ATM: What are ways you are looking to share your European skills with American indie filmmakers? Also, what are your upcoming projects and workload?

ET: After my premiere, I have to go to Hungary to receive a big award. It feels good being a part of something when coming from nothing. Now, I have many things on my desk. I am involved in projects in the United States. I am trying to share the bridge between European and American filmmakers. I am trying to work on co-productions together. I have so many projects going on. I am involved in a documentary, a huge feature film, and they are both American. I am also developing written content, and I have meetings. I just want to show American indie filmmakers they should come and collaborate with European filmmakers because it is beneficial to everyone.

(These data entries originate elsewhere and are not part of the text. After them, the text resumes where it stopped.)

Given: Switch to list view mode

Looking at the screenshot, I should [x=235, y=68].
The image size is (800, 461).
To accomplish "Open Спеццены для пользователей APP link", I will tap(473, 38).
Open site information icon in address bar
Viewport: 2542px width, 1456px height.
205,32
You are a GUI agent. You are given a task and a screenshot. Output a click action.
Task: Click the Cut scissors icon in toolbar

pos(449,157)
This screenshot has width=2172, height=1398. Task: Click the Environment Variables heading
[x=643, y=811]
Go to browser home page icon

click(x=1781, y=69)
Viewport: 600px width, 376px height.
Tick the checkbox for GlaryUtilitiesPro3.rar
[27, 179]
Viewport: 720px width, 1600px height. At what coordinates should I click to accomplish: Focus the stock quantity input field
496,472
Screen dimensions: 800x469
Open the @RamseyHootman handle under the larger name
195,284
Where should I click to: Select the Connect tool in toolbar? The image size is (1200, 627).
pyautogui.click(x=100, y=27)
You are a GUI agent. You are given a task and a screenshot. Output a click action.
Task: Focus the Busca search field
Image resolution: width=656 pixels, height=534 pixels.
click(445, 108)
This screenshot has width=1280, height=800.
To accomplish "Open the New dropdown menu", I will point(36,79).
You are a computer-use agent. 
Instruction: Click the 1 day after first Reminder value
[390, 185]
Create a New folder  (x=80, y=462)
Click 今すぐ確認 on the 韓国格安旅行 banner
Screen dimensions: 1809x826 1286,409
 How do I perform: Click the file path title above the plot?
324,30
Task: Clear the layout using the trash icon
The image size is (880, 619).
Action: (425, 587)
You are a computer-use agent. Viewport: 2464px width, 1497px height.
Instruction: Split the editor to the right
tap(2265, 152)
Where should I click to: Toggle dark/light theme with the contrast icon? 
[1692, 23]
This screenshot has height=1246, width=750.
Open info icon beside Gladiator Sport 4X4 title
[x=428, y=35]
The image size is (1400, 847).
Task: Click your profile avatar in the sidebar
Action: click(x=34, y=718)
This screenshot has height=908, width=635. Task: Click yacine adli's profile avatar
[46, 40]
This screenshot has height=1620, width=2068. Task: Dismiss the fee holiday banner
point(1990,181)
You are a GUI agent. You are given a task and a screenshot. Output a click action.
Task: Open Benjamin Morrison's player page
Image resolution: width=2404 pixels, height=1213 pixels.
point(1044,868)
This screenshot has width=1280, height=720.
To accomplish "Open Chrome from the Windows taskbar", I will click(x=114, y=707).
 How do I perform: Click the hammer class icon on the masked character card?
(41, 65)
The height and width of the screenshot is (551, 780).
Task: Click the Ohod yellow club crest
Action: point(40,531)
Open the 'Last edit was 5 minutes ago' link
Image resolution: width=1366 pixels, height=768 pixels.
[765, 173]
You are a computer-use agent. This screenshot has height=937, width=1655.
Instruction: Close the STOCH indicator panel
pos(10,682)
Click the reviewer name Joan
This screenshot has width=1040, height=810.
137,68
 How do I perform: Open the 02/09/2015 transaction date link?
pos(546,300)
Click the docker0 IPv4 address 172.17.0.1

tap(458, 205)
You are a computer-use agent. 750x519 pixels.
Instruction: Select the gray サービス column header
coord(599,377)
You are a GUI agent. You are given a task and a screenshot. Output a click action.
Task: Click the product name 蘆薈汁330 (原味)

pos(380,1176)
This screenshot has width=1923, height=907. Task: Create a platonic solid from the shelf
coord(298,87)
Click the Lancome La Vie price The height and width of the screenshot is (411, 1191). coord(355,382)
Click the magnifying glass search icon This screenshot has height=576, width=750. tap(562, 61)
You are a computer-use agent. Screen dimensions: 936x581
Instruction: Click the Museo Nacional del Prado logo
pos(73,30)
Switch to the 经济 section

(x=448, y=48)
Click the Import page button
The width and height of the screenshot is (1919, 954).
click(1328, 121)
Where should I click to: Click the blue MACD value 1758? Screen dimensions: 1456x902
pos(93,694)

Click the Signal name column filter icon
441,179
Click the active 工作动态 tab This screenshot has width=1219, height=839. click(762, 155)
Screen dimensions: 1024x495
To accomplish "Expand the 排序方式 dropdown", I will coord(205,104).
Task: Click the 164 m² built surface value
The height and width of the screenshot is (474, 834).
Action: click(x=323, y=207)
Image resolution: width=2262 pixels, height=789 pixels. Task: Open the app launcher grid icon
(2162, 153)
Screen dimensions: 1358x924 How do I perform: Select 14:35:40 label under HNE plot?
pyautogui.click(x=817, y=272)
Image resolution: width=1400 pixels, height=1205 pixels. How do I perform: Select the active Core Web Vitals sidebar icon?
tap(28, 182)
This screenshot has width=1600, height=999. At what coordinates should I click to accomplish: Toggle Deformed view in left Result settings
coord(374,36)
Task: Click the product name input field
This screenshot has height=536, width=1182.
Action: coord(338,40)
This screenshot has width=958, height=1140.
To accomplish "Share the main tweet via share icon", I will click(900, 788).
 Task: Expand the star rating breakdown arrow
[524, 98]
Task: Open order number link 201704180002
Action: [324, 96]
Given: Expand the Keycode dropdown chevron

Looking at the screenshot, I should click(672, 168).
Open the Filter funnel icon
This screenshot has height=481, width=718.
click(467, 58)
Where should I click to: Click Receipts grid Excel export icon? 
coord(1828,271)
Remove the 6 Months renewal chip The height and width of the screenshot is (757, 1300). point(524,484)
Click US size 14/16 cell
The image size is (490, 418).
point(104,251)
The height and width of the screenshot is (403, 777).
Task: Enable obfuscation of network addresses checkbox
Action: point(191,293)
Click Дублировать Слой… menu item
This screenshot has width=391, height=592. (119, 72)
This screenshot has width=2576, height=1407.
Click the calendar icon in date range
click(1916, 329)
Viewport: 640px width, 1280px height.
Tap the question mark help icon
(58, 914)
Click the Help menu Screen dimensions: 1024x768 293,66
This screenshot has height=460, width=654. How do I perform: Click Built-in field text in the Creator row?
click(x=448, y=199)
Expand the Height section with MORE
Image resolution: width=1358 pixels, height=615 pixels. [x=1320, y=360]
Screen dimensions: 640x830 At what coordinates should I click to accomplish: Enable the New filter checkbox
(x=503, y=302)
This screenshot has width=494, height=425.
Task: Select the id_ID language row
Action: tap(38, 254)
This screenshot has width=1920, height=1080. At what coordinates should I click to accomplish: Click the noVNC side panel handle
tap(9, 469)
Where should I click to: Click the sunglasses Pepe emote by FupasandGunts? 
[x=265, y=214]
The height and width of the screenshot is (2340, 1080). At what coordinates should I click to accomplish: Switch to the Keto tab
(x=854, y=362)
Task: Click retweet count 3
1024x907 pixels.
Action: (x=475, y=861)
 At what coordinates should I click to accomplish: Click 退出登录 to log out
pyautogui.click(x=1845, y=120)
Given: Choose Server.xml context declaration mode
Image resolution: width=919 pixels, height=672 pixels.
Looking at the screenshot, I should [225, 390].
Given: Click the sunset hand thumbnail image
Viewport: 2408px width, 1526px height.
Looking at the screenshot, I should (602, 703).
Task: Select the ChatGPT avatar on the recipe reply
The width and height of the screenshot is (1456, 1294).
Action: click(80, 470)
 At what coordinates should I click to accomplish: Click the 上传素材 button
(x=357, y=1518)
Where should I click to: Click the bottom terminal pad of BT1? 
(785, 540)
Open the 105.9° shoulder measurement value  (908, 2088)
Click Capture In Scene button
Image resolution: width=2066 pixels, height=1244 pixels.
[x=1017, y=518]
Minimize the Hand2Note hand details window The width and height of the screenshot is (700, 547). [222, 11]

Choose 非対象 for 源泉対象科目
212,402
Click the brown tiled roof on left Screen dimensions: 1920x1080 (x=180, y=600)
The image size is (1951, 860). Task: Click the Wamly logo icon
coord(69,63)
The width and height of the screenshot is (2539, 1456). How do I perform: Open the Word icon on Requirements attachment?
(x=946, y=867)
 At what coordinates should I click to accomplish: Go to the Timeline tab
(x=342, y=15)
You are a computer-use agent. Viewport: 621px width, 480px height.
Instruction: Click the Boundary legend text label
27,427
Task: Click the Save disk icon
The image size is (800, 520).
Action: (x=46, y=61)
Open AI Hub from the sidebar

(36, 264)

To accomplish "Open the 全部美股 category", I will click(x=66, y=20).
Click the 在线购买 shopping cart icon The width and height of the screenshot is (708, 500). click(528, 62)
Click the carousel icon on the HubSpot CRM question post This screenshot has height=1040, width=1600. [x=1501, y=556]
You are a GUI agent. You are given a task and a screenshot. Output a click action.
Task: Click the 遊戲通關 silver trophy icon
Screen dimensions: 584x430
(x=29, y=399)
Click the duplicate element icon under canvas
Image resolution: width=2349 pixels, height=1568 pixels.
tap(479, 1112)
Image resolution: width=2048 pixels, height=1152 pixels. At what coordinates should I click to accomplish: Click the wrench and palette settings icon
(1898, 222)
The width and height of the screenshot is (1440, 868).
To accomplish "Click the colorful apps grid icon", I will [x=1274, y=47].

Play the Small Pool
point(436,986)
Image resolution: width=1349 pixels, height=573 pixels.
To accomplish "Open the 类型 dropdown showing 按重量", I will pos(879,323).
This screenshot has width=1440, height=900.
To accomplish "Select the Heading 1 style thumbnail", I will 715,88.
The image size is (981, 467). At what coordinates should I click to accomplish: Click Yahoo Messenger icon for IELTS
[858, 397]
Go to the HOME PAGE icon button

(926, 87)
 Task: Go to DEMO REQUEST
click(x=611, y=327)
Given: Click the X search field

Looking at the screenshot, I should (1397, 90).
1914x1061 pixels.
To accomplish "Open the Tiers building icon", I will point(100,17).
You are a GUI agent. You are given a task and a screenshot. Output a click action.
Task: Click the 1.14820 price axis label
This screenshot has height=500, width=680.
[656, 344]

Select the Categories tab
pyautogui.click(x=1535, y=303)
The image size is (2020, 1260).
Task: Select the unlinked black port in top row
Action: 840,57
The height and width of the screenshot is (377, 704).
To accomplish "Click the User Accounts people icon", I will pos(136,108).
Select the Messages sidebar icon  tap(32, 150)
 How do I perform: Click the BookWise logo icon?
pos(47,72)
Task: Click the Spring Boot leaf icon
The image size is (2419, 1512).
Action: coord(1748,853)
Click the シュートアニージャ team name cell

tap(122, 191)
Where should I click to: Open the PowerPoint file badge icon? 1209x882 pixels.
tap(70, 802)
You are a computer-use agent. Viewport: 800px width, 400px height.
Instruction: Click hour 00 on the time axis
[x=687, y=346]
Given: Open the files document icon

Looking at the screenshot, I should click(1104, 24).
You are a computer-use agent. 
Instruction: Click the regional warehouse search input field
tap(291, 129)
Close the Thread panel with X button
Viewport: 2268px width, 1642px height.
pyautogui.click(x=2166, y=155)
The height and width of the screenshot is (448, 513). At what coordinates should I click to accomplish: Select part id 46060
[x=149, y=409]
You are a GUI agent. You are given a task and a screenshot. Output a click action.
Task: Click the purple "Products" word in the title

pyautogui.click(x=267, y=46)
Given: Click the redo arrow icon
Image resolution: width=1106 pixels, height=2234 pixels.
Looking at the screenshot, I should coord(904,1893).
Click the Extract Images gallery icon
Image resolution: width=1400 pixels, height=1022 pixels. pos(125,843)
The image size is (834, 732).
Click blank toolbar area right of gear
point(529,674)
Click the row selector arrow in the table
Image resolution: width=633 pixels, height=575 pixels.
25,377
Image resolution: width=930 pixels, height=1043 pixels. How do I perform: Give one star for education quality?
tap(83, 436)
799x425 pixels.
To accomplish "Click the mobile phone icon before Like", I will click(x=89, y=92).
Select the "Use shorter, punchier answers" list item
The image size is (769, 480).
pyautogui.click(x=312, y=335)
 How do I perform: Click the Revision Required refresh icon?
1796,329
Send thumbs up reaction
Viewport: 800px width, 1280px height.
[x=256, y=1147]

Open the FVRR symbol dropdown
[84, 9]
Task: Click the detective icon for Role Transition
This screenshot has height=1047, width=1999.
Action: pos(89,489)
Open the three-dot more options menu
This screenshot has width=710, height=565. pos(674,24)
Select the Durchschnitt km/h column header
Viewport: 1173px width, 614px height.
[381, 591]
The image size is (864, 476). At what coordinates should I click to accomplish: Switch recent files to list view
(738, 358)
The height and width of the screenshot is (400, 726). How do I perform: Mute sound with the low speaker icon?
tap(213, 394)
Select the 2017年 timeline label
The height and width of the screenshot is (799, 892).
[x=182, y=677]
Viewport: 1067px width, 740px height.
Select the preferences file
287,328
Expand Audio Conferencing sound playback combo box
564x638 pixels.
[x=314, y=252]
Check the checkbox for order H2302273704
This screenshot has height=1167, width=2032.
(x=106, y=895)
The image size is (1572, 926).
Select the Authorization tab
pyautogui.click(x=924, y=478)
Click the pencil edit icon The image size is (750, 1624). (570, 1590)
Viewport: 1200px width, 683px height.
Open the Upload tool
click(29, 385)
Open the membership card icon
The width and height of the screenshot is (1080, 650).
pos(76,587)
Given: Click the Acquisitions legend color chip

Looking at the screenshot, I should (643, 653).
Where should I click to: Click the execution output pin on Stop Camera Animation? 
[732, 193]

ATM: How has your upbringing as a Hungarian city girl shaped you into who you are today?

ET: Wow. I can appreciate things more compared to America. When I was born in Hungary, there was socialism. It was not like a poor country, but it was not a wealthy country either. For certain items as a teenager, I needed to travel to Astoria to buy them. Teenagers are enthusiastic about certain things. I still sometimes shop in United States on the quantity and choices. How many cornflakes are on a supermarket shelf? These certain things I am not used to. I am an 80s girl. In the 80s, even though I was young, I witnessed that art has a part in criticizing society. You can make a change with art. I saw this when I was a young girl. My father was a playwright and a director of museums. I grew up with a Bohemian family and intellectuals who made a difference in culture under socialism. I inherited it. Art is such a strong tool if you use it in the right way. It is definitely from where I grew up.

ATM: How did you view the United States?

ET: The United States was the land of opportunities. I know the Unites States has its problems, but it still is an existing democracy. I come from Europe where democracy is not always that obvious. I love the United States. I was eleven the first time I was in the United States. I had an uncle who lived in Chicago. He invited me, so I spent an entire summer there. It was the end of the 80s. It was such a huge difference for me coming from socialist, communist Hungary to the United States.

ATM: What differences did you see at eleven years old?

ET: I felt like kids in my age range were much freer in a way. Back then, I did feel it was a much wealthier place than the country I came from everything was existing, and everything was here. Everything is quite fascinating. I remember when I was eleven, and we went to Toys R US, and I freaked out. I was like, “This cannot be true.” I was so into music. This was the MTV era. I was like, “Oh my god. MTV!” I was just watching all the music videos and brought tons of music in every form.

ATM: What did you tell your Hungarian friends about your venture in the United States?

ET: They were so jealous because I got home with so many American clothes. They liked me, but they were jealous. Thank you for the brilliant questions, I enjoyed talking with you! These were such relevant and eventful questions.